DATA TO PROCESS
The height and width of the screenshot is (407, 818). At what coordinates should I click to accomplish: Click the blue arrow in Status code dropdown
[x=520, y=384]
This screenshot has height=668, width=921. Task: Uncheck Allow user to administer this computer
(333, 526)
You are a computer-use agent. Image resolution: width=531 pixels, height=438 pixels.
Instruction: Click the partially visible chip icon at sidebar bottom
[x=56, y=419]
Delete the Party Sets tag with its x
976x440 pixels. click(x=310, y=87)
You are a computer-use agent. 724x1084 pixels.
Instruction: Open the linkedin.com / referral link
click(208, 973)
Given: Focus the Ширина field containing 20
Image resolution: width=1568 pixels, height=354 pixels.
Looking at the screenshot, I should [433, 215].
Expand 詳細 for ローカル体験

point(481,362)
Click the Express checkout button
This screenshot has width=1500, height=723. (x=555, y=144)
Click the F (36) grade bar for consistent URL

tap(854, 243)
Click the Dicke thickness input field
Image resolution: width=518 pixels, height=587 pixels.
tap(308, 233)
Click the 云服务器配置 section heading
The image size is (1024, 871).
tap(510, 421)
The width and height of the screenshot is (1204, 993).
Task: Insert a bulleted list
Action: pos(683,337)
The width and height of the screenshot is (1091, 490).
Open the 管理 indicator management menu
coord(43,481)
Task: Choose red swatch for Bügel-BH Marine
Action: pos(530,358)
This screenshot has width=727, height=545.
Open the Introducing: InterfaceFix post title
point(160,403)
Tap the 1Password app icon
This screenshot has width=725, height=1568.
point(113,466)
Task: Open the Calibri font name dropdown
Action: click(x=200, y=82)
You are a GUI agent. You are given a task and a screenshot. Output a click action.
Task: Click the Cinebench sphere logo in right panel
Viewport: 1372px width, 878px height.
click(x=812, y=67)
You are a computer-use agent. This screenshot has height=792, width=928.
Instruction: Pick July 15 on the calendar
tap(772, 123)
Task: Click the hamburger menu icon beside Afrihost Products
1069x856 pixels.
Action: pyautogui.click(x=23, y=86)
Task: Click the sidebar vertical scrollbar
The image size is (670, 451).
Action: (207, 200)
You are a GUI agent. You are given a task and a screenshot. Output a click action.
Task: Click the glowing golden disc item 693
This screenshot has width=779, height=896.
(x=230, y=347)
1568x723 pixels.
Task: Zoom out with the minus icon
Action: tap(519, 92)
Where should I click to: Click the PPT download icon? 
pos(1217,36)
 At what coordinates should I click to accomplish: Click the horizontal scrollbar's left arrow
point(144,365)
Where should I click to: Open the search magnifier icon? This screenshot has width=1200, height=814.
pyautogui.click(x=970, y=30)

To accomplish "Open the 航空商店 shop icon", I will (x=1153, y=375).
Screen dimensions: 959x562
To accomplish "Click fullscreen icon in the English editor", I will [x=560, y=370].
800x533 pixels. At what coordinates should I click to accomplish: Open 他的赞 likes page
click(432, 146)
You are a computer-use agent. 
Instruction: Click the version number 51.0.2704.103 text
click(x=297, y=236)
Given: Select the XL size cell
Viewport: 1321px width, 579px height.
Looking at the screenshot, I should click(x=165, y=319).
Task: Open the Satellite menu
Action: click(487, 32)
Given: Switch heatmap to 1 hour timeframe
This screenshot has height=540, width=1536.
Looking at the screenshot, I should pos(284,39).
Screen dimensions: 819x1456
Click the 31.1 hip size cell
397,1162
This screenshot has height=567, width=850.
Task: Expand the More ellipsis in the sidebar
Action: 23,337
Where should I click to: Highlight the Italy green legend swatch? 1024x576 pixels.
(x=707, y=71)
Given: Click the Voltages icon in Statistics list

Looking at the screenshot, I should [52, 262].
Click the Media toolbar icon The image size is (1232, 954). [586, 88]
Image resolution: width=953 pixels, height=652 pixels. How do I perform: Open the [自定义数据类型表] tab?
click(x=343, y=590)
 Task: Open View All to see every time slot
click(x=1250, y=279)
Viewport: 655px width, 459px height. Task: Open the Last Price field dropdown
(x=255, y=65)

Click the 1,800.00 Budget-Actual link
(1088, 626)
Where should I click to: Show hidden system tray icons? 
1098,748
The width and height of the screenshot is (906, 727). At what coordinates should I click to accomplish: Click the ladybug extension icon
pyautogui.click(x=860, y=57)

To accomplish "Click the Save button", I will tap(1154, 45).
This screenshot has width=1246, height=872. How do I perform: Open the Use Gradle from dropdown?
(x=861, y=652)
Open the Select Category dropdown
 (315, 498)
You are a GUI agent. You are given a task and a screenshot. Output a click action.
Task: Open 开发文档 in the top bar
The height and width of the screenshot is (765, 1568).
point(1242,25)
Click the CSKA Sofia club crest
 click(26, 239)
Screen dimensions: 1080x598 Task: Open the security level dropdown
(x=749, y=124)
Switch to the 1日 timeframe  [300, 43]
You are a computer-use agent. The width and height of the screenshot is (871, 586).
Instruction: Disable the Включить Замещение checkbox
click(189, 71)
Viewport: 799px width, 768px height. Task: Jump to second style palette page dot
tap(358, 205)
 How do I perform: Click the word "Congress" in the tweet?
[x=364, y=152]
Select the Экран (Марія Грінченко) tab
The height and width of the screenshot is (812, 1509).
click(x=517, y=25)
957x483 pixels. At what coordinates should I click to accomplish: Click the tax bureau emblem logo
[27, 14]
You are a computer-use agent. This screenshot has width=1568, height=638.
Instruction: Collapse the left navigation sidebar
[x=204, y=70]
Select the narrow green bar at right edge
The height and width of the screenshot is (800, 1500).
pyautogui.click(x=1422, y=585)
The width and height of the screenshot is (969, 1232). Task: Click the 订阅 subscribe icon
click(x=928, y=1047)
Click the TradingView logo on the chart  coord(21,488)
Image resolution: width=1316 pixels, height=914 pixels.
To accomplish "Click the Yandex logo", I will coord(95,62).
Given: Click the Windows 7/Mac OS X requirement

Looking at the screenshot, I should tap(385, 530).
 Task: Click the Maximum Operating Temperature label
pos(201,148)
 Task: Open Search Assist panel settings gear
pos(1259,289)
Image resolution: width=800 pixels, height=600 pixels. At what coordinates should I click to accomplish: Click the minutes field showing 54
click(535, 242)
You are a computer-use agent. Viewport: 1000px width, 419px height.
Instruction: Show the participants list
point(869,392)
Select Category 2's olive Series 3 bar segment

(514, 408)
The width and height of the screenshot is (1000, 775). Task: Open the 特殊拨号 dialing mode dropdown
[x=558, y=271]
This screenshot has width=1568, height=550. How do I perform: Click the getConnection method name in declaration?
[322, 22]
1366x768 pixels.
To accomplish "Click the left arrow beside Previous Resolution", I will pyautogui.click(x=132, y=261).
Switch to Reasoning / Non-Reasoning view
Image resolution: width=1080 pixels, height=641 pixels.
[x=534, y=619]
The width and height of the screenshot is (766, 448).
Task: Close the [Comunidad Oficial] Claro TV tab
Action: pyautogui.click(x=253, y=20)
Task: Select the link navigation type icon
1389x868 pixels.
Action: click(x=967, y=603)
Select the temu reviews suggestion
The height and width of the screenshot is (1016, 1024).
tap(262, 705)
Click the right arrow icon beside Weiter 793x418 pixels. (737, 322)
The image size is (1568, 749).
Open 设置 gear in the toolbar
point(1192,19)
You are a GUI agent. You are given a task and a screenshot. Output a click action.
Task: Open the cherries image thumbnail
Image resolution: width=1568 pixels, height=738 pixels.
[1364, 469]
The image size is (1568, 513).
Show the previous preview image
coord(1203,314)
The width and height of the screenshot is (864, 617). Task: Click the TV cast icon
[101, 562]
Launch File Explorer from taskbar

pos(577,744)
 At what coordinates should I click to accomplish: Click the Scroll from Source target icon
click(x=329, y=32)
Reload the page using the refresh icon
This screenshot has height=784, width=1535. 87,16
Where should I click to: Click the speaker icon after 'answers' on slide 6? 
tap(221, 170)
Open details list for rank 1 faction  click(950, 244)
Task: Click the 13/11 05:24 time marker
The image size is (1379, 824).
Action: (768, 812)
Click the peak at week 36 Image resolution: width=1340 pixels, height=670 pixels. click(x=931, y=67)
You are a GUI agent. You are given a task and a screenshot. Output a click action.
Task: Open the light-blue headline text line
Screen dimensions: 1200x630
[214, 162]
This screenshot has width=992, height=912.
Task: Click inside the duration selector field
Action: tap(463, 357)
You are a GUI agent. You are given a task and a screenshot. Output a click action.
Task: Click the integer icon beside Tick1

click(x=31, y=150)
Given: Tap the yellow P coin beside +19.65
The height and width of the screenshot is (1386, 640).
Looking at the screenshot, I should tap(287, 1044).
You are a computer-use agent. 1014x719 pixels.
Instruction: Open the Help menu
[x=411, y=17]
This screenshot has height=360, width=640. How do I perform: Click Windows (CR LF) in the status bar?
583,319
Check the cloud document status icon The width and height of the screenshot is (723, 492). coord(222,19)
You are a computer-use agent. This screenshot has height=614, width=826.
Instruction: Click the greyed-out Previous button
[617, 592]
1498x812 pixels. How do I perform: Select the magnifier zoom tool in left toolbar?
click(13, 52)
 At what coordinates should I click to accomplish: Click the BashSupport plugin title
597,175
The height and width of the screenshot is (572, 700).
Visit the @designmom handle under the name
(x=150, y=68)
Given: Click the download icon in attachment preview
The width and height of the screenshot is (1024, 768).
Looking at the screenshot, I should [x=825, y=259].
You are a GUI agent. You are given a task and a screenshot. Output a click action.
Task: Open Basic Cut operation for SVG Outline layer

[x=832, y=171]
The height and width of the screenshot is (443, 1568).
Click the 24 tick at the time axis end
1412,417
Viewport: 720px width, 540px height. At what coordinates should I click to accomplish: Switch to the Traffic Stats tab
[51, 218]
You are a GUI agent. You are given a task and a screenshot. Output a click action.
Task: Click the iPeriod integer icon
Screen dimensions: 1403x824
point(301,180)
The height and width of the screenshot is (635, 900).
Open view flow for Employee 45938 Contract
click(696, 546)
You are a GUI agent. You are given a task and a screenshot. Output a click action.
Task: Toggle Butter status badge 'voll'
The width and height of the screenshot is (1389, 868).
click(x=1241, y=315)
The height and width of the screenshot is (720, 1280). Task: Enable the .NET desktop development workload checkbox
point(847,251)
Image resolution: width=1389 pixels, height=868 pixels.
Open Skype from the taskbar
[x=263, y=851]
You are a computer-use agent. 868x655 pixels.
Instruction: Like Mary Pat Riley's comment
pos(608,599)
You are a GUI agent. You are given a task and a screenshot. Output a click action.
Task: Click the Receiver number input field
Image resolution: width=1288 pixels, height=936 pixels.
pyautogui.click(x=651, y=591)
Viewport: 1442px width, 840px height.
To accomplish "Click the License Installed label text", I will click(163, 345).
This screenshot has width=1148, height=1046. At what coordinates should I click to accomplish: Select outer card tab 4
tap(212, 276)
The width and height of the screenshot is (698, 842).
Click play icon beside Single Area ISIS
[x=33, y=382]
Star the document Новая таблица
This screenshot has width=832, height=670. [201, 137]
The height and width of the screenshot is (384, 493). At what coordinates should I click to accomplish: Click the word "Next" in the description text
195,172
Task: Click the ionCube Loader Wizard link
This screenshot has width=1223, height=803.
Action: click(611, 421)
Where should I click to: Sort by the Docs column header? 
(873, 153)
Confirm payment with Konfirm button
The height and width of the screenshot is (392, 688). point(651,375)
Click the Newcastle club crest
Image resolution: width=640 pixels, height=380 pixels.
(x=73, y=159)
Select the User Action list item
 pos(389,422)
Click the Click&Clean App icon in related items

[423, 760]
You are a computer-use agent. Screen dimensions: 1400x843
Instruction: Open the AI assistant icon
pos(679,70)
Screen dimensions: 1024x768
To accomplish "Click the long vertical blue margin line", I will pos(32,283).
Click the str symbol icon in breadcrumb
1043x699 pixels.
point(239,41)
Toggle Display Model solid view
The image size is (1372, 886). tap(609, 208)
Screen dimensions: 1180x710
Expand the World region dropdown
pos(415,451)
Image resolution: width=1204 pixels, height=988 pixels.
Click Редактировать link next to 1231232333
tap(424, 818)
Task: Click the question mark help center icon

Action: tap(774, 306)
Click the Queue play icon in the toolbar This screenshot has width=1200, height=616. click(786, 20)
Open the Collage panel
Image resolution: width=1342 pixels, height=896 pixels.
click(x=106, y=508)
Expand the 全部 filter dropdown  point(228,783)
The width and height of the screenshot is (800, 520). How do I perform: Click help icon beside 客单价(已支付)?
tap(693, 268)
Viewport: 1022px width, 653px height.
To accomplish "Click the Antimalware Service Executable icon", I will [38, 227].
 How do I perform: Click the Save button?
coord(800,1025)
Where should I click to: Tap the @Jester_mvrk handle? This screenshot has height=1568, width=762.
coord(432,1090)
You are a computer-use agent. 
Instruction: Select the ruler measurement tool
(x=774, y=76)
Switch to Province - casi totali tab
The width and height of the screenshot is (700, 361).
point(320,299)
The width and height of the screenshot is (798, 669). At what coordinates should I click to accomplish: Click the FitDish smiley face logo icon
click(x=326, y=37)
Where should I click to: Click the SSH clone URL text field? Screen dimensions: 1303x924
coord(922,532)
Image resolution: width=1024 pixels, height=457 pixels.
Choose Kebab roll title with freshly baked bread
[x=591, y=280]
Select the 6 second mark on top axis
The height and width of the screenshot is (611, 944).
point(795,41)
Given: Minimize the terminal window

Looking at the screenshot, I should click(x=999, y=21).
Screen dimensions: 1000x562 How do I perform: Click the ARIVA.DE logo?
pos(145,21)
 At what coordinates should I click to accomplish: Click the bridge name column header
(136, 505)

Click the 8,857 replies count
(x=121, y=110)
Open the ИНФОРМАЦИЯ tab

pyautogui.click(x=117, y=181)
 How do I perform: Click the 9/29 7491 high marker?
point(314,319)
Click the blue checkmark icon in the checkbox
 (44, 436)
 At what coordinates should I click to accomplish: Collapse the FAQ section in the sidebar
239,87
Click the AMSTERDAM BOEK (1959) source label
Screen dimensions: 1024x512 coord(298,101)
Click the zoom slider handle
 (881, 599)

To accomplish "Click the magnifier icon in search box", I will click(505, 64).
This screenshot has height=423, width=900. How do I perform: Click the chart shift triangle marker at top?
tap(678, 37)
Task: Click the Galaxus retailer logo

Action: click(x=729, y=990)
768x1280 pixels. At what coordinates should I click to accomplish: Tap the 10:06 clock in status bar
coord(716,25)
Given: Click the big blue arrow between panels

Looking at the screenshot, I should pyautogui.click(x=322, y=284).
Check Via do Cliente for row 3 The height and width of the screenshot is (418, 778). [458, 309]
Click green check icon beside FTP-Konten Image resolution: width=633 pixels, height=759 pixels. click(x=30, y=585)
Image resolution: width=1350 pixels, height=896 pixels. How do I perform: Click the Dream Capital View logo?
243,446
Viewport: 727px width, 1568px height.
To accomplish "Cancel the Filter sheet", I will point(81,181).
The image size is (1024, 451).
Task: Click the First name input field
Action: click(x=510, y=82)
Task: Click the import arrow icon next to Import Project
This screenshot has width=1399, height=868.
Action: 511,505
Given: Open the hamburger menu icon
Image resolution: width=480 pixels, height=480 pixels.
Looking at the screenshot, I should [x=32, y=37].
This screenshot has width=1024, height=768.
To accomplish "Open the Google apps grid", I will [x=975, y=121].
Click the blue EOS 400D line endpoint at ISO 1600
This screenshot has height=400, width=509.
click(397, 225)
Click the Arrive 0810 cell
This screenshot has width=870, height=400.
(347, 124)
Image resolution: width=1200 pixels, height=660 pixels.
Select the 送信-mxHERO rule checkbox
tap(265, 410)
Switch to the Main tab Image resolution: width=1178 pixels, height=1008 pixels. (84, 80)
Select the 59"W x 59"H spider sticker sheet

WORK TASK
Both end lines included, restate word for word the lines above from the line with "Expand the 全部" to the line with "Image resolution: width=1024", and nothing else.

RESPONSE TO THE EXERCISE
Expand the 全部 filter dropdown  point(228,783)
The width and height of the screenshot is (800, 520). How do I perform: Click help icon beside 客单价(已支付)?
tap(693, 268)
Viewport: 1022px width, 653px height.
To accomplish "Click the Antimalware Service Executable icon", I will [38, 227].
 How do I perform: Click the Save button?
coord(800,1025)
Where should I click to: Tap the @Jester_mvrk handle? This screenshot has height=1568, width=762.
coord(432,1090)
You are a computer-use agent. 
Instruction: Select the ruler measurement tool
(x=774, y=76)
Switch to Province - casi totali tab
The width and height of the screenshot is (700, 361).
point(320,299)
The width and height of the screenshot is (798, 669). At what coordinates should I click to accomplish: Click the FitDish smiley face logo icon
click(x=326, y=37)
Where should I click to: Click the SSH clone URL text field? Screen dimensions: 1303x924
coord(922,532)
Image resolution: width=1024 pixels, height=457 pixels.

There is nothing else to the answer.